_Task_. Edit the lines below by swapping "sidebar" for "side panel" and changing nothing else. Leave the pictures out of your answer.

— Begin Data to process —

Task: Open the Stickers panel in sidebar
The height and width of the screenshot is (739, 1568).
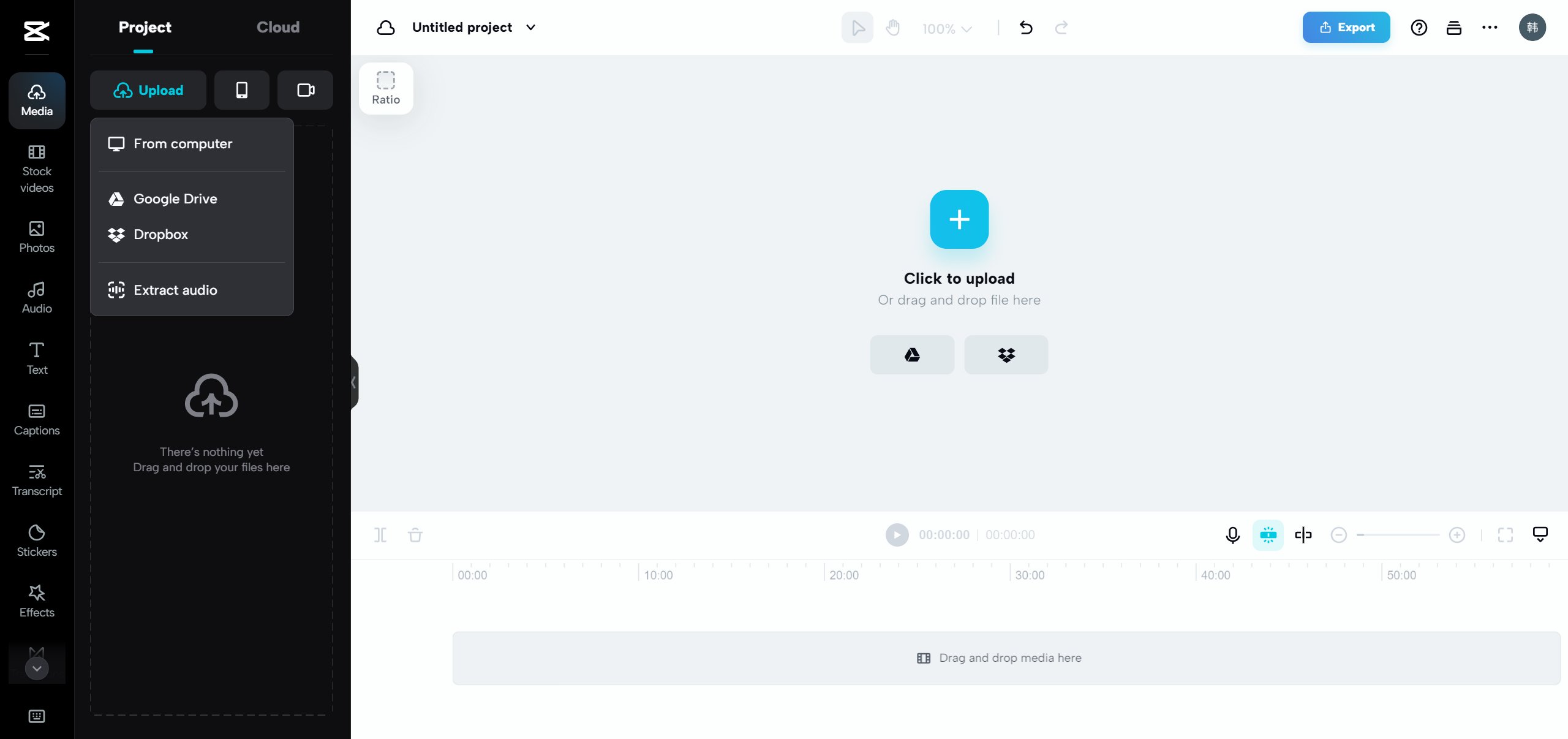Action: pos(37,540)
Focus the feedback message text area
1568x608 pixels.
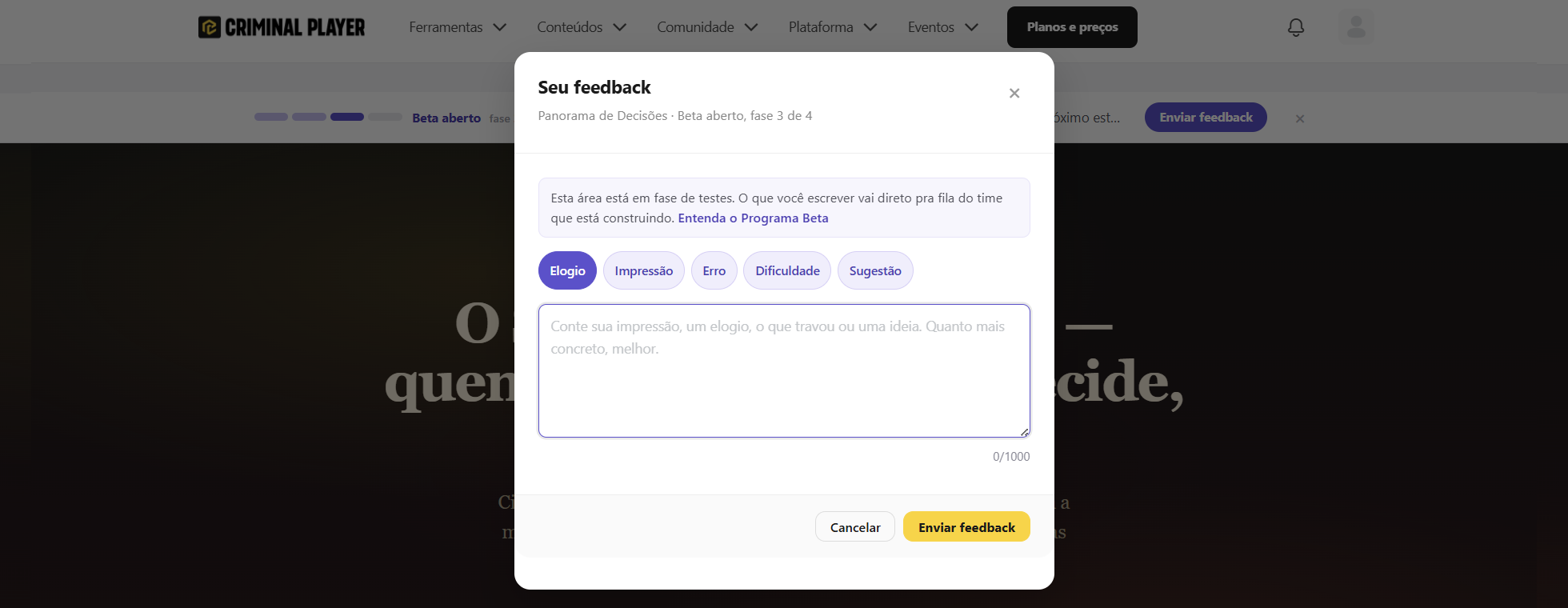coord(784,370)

— End Data to process —

_Expected output_.
Task: Open the Stickers panel in side panel
The height and width of the screenshot is (739, 1568).
Action: pos(37,540)
Focus the feedback message text area
1568x608 pixels.
coord(784,370)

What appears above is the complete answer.